Clase de Ciencias Naturales, sexto grado (11 años). Para explicarnos el concepto de disolución, la maestra había puesto un terrón de azúcar en un vaso con agua. “Desaparece”, le discutí. Ella me corrigió: “No, no desaparece. Se disuelve”. Yo insistí, señalando el vaso y agregando sinónimos de desaparece (“deja de estar”, por ejemplo). Ella insistió, sin sinónimos, pero negando cada uno de los míos. Creo que también me pedía que no me dejara engañar por los sentidos (que era como decirme que mi capacidad de abstracción estaba verde).
No recuerdo cuándo pude entender por qué decir que en ese vaso con agua se había disuelto el azúcar no era lo mismo que decir que había desaparecido.

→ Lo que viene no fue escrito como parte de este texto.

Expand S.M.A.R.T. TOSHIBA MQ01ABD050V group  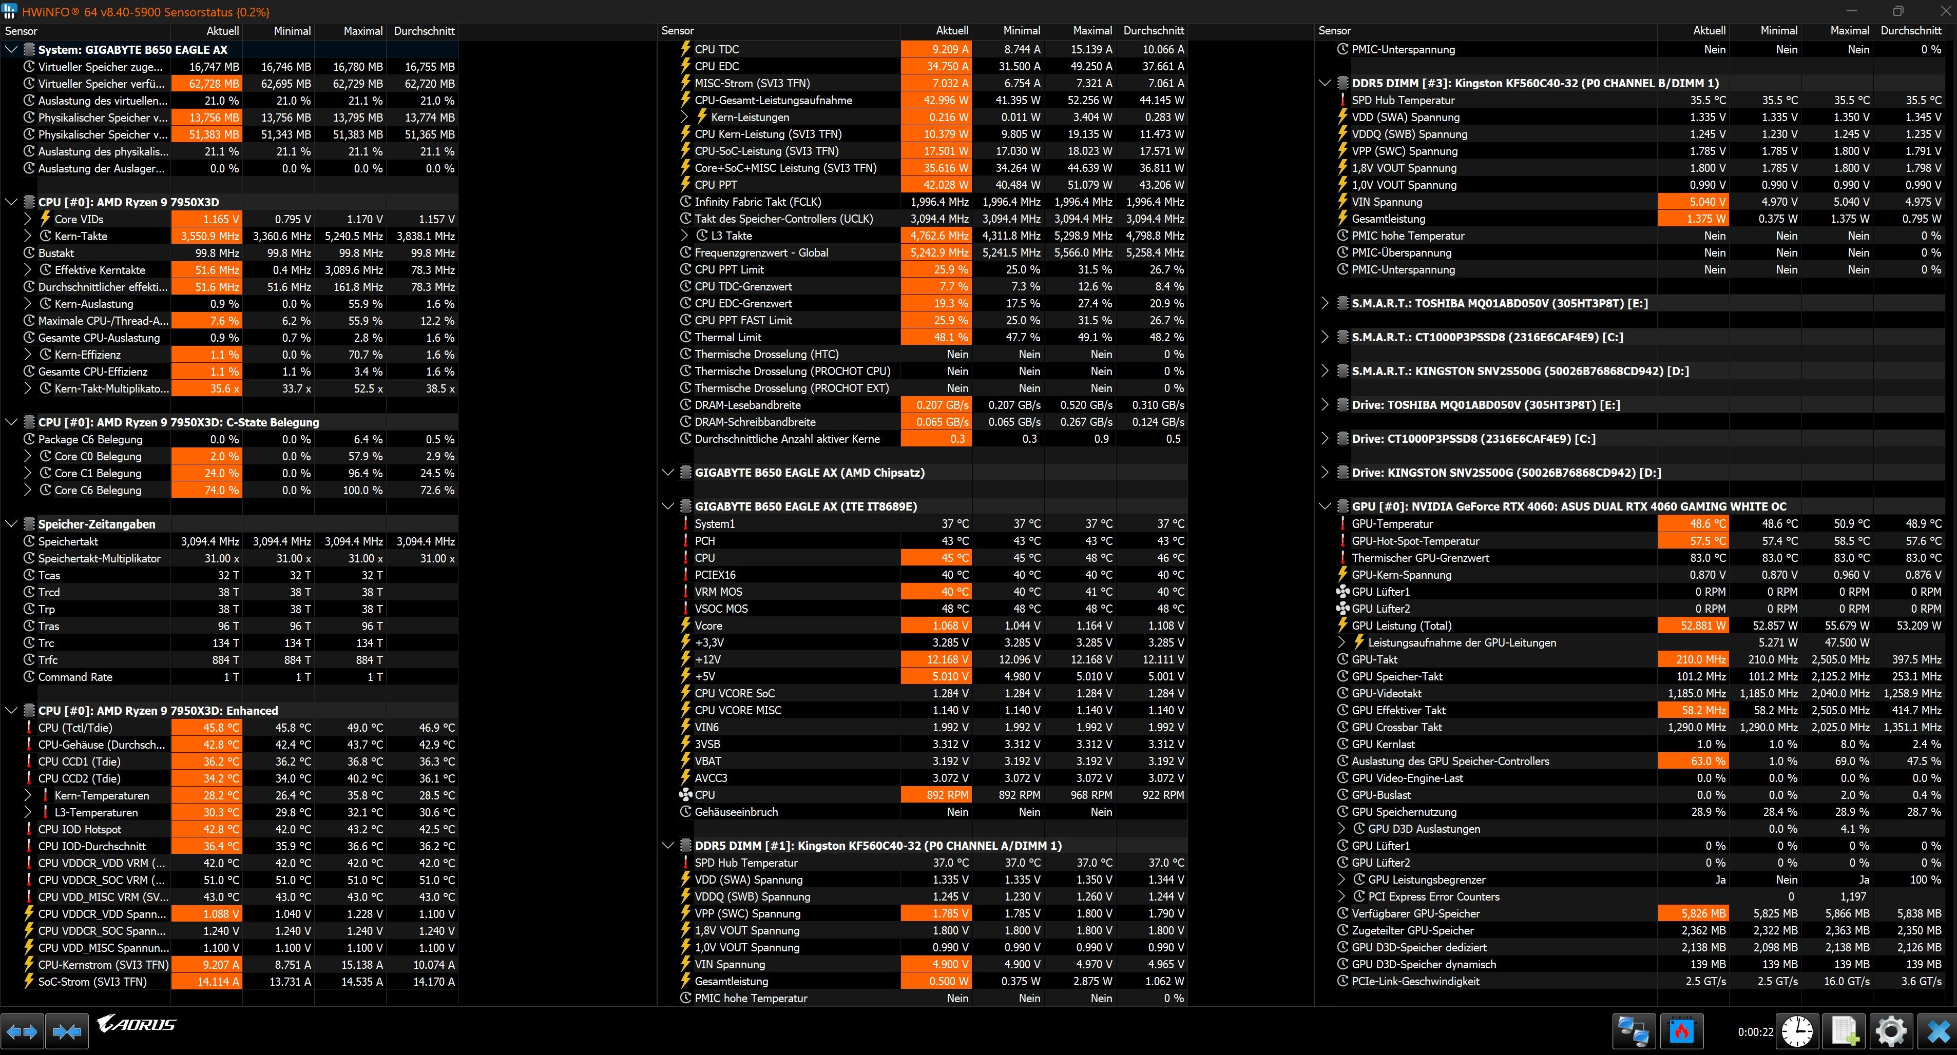(x=1325, y=303)
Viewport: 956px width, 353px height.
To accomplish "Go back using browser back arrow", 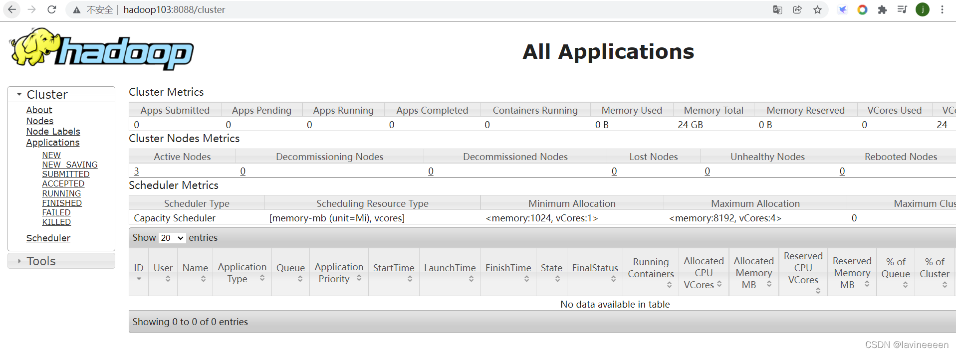I will 12,9.
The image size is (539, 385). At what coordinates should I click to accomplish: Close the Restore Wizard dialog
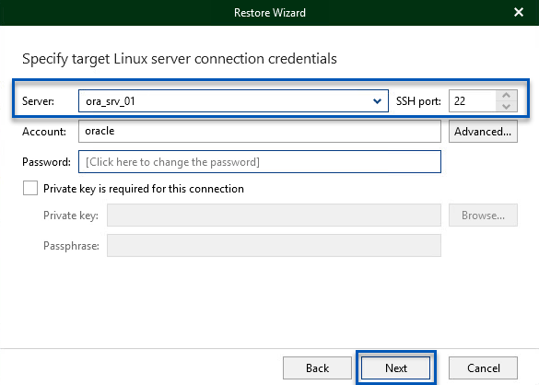519,12
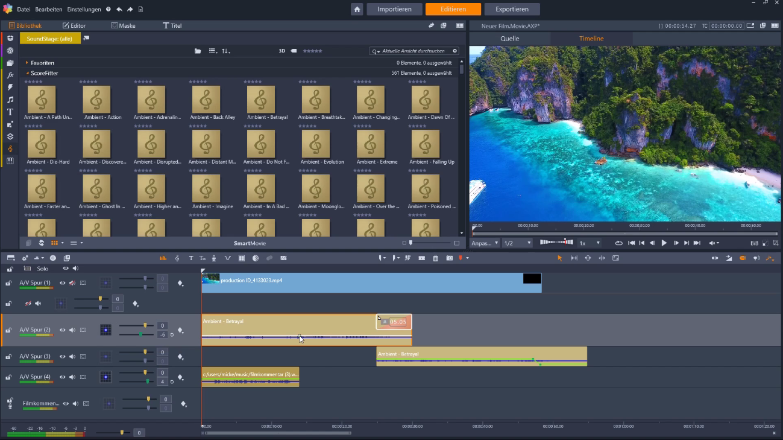Click the trash delete icon above the timeline
Screen dimensions: 783x440
pyautogui.click(x=436, y=258)
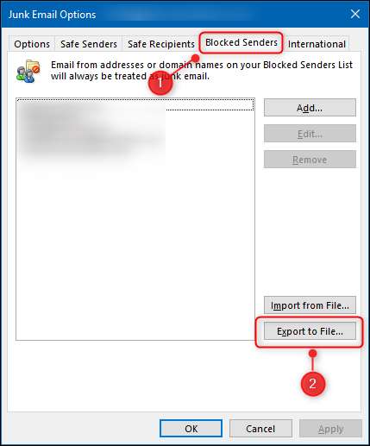Open the Safe Senders tab
This screenshot has height=446, width=370.
89,44
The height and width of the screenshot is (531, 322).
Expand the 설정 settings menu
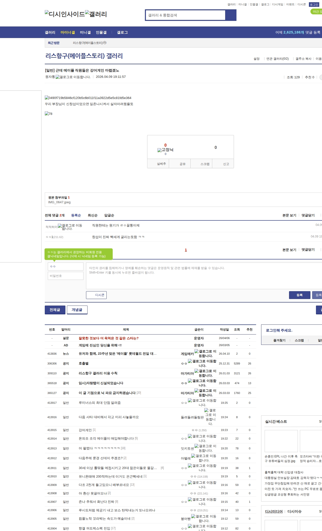pyautogui.click(x=256, y=59)
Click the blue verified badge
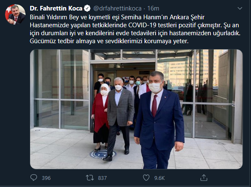Screen dimensions: 251x187 coord(87,8)
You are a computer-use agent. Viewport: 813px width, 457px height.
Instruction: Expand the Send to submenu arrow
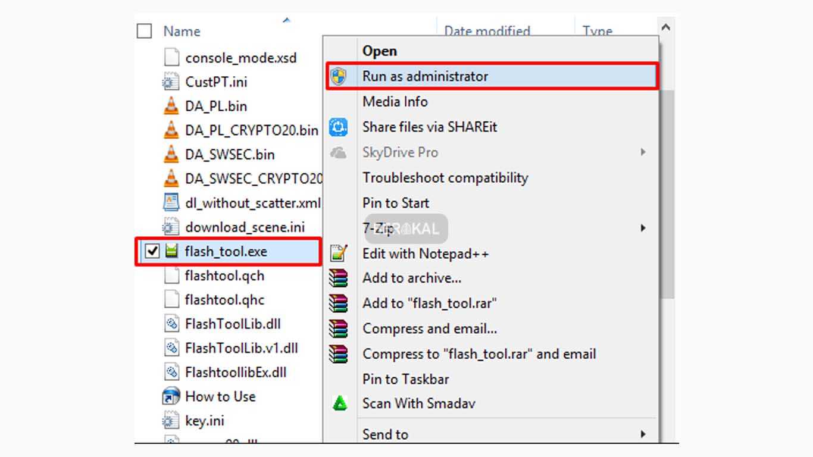[643, 434]
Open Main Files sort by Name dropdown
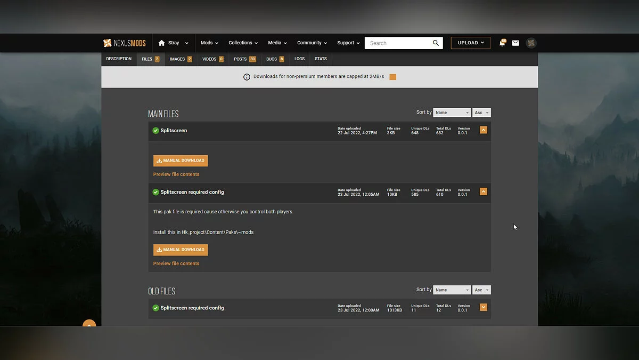The image size is (639, 360). (452, 113)
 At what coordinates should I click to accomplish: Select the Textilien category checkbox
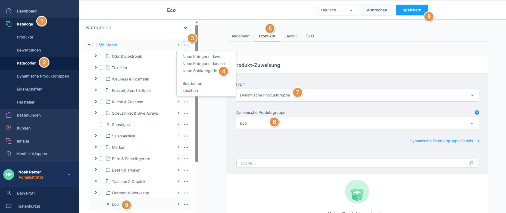pyautogui.click(x=101, y=67)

Ahí mi comprensión no llegaba al cambio de identidad (o de estado de una identidad), sino sólo a su mera pérdida (se queda sin ninguna: el terrón dejó de ser) o extravío (no sabe dónde está la que tiene, qué se hizo de ese terrón de azúcar –que bien podría reaparecer, como en un truco de magia).

2.

Mi ceguera para con el pasaje de ser de un modo visible a ser de otro invisible hacía que no lo distinguiera del pasaje de estar a no estar de algo –un terrón de azúcar– que sólo podía concebir de un modo visible. El ojo desnudo era el único método de detección que manejaba. Pero tal vez no hacían falta detectores más sofisticados, como los instrumentos que extienden el alcance de nuestros sentidos. Tal vez con el sentido del gusto habría bastado: de haber probado el agua tal vez habría sido el comienzo de una bonita amistad con el concepto que me venía siendo esquivo. Pero tal vez no, porque un líquido endulzado no me era una novedad: todas las mañanas desayunaba leche con azúcar. Tal vez no me faltaba conocer, sino conceptualizar: discernir.
Lo cierto es que falló la intelección necesaria para llegar a darme una idea de qué era eso que confundía con (igualando a) otra cosa que conocía, como en una hipótesis fallida; para llegar a distinguir esos dos pasajes, ver sus conceptos como tramas específicas de solidaridades. Para que los sentidos puedan engañar, lo engañado tiene que ser un entendimiento, alguna inteligencia, la de una interpretación que no evitó alguna trampa, algún espejismo de identidad.
No me faltaba interpretar, que es pasar de un dato a otro, cosa que hacía cuando de los datos que me daban mis sentidos (en ese vaso ya no hay azúcar –a la vista) infería una desaparición, un pasar de estar a no estar. Lo que me faltaba era interpretar bien.